Blood-brain barrier leakage stems from interferon-induced breakdown of barrier properties during reovirus encephalitis
Stephanie Bonney1,2, Scott Seitz3,4, Caitlin A. Ryan1, Ken Jones5, Penny Clarke4, Kenneth L. Tyler4, Julie A. Siegenthaler1,6 1Department of Pediatrics Section of Developmental Biology, 2Cell Biology, Stem Cells and Development Graduate Program, 3Microbiology Graduate Program, 4Department of Neurology, 5Department of Pediatrics Section of Genetics, University of Colorado, School of Medicine
Blood-brain barrier (BBB) breakdown is a hallmark of many diseases in the central nervous system (CNS). A dysfunctional BBB during CNS diseases, like encephalitis, can result in loss of vascular support, rapid infiltration of immune cells and swelling of the brain that can exacerbate neuronal injury.
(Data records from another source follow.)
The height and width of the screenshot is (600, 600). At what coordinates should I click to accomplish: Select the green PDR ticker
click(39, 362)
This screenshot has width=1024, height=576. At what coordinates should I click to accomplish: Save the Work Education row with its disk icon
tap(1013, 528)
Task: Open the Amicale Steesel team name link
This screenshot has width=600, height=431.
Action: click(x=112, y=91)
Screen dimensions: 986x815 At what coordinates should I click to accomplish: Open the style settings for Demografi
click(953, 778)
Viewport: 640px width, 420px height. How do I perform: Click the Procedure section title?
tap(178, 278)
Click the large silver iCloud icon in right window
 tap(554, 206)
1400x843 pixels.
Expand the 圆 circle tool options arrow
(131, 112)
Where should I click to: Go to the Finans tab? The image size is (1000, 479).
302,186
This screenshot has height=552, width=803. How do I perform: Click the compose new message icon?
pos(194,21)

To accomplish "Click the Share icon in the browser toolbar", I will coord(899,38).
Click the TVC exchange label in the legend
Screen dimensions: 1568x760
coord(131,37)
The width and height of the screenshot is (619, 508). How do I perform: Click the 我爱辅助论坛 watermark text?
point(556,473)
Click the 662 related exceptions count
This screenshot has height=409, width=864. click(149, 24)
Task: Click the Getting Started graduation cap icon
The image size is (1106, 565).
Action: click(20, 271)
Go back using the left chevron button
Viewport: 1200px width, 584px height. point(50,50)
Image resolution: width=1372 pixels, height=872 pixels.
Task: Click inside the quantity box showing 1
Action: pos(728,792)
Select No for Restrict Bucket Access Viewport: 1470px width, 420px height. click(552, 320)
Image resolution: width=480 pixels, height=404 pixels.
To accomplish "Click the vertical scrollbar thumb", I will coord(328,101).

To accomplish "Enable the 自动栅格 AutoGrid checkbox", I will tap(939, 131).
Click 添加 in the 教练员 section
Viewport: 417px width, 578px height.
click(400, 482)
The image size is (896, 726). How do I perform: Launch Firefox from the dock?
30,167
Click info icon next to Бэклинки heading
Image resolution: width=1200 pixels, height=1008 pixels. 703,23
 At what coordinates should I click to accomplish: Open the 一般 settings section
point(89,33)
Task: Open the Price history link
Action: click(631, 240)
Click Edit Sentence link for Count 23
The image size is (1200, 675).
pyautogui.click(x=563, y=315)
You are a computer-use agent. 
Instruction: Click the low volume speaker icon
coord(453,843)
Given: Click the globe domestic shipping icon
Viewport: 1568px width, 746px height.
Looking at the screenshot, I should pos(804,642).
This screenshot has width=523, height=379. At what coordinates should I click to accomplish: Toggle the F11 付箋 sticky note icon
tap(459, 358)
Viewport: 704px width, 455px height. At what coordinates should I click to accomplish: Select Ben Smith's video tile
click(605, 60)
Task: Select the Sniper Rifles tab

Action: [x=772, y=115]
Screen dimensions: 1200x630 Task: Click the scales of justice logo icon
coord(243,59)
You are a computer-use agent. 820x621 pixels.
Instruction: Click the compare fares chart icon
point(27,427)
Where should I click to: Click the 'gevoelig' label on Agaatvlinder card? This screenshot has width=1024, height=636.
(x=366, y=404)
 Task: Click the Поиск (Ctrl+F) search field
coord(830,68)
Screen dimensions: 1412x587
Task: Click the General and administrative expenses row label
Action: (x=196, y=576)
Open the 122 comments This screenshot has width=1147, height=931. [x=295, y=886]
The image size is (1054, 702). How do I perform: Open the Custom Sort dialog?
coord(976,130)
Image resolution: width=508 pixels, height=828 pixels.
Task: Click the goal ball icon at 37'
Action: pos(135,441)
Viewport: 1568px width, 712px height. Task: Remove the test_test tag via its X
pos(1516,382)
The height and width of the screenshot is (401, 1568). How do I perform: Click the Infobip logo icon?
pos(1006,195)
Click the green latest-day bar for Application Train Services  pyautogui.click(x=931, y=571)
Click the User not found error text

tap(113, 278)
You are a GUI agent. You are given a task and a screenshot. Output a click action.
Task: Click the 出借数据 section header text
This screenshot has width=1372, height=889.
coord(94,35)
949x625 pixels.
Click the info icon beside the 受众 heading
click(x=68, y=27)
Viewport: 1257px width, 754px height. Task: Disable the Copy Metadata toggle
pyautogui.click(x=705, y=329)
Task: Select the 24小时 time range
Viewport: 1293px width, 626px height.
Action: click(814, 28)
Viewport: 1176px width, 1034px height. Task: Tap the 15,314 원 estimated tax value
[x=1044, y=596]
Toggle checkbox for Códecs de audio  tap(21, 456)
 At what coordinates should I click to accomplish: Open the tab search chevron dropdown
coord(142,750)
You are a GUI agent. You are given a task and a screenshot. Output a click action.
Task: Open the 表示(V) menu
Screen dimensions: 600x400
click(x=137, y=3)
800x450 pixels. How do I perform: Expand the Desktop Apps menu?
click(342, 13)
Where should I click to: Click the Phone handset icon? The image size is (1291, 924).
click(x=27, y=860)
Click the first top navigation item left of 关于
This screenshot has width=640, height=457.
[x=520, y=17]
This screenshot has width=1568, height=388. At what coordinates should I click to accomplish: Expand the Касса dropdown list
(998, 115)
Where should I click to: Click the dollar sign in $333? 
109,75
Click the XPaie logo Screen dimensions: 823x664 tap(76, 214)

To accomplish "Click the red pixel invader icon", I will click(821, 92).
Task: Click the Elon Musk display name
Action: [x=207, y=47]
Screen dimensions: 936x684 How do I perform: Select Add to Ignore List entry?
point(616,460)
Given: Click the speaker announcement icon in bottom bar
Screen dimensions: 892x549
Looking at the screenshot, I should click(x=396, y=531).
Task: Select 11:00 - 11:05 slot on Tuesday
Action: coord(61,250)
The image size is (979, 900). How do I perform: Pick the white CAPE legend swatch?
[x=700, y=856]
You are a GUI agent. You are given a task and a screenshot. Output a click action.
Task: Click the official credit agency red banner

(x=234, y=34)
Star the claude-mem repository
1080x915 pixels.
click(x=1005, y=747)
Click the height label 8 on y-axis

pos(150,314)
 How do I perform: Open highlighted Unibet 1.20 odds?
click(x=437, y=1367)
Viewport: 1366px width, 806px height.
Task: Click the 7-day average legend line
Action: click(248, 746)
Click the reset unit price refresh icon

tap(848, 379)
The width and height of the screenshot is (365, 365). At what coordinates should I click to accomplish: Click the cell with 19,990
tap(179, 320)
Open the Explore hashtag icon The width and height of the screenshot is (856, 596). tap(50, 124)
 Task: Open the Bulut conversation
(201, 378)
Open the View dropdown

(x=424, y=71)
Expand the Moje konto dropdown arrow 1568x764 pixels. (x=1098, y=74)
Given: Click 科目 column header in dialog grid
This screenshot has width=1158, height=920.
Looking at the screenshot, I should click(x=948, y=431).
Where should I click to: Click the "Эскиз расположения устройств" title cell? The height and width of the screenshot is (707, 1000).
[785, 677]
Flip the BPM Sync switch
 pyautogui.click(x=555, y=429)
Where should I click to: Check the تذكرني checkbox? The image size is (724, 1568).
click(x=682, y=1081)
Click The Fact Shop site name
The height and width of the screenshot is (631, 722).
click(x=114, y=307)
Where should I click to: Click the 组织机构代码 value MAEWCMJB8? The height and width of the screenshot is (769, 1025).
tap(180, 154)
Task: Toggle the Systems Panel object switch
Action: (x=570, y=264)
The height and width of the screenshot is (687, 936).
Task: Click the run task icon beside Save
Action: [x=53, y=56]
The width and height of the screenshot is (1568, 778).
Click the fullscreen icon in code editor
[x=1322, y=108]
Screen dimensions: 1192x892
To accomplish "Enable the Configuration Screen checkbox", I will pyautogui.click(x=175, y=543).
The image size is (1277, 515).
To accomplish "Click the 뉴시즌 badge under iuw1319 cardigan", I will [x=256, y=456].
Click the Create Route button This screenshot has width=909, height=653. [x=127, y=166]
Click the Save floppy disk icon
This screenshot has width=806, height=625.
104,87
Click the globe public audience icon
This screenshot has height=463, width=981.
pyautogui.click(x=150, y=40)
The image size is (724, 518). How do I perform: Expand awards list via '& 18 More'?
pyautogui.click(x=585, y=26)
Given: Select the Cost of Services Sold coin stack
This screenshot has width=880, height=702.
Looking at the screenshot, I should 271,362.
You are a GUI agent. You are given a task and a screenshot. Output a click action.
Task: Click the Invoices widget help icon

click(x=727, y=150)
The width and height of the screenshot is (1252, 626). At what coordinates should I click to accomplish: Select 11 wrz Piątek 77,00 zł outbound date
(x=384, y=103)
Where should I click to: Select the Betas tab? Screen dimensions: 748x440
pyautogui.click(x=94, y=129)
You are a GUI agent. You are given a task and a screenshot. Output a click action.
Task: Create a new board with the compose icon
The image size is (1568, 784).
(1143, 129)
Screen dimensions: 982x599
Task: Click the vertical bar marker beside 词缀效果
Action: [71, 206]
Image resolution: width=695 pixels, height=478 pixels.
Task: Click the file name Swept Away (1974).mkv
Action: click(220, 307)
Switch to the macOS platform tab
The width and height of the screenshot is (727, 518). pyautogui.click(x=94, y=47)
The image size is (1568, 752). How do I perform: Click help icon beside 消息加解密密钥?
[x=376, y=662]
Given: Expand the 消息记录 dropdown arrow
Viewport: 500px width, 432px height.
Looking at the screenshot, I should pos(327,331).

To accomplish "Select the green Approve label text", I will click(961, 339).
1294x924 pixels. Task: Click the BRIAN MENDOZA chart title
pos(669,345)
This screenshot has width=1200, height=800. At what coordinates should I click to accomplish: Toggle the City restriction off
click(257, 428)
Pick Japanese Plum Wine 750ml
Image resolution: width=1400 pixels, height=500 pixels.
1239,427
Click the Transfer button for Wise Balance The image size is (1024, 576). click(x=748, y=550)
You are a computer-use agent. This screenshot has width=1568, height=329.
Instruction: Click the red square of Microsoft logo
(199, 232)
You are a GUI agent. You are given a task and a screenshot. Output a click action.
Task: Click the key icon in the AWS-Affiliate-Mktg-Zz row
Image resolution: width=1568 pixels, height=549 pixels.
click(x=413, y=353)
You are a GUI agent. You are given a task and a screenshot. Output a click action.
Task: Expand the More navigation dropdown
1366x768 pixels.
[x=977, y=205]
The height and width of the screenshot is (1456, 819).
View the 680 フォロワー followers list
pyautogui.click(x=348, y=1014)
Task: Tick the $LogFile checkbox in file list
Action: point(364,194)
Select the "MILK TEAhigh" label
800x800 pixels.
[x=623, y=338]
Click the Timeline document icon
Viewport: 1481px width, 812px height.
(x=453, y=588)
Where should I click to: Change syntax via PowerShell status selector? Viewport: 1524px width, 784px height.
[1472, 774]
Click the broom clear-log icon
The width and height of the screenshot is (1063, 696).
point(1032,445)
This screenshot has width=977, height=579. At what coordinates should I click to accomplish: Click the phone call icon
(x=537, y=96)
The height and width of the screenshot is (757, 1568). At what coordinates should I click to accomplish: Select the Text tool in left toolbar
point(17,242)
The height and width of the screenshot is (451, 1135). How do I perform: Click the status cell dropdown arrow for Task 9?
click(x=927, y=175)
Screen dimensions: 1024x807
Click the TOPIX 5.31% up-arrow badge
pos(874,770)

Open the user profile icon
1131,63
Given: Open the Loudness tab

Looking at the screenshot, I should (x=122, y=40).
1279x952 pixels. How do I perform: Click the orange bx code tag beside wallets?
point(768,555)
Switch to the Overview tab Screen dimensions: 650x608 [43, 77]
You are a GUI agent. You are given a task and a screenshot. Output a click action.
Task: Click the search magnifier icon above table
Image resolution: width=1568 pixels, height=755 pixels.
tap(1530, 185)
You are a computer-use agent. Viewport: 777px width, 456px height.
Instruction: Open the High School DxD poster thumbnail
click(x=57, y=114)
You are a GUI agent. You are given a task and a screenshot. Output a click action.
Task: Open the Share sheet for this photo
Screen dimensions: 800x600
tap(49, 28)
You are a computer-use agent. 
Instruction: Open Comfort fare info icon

However the mechanisms underlying BBB breakdown during encephalitis are not known. By utilizing a viral-induced encephalitis mouse model in which perinatal mice are exposed to reovirus we found that BBB leakage occurs at late stages of reovirus-induced encephalitis. The BBB leakage is associated with disorganization in vascular tight junctions and reductions in BBB support cells called pericytes. RNA-sequencing from sorted brain endothelial cells during reovirus infection identified activation of interferon (IFN) signaling within the brain vasculature. Our in vitro studies show that IFNγ is capable of reducing barrier properties in mouse brain endothelial cells most notably through cytoskeletal reorganizations. Neutralization of IFNγ during reovirus infection improved vascular morphology, BBB leakage, and pericyte coverage. Together our results suggest that IFNγ contributes to BBB dysfunction during reovirus infection in the CNS.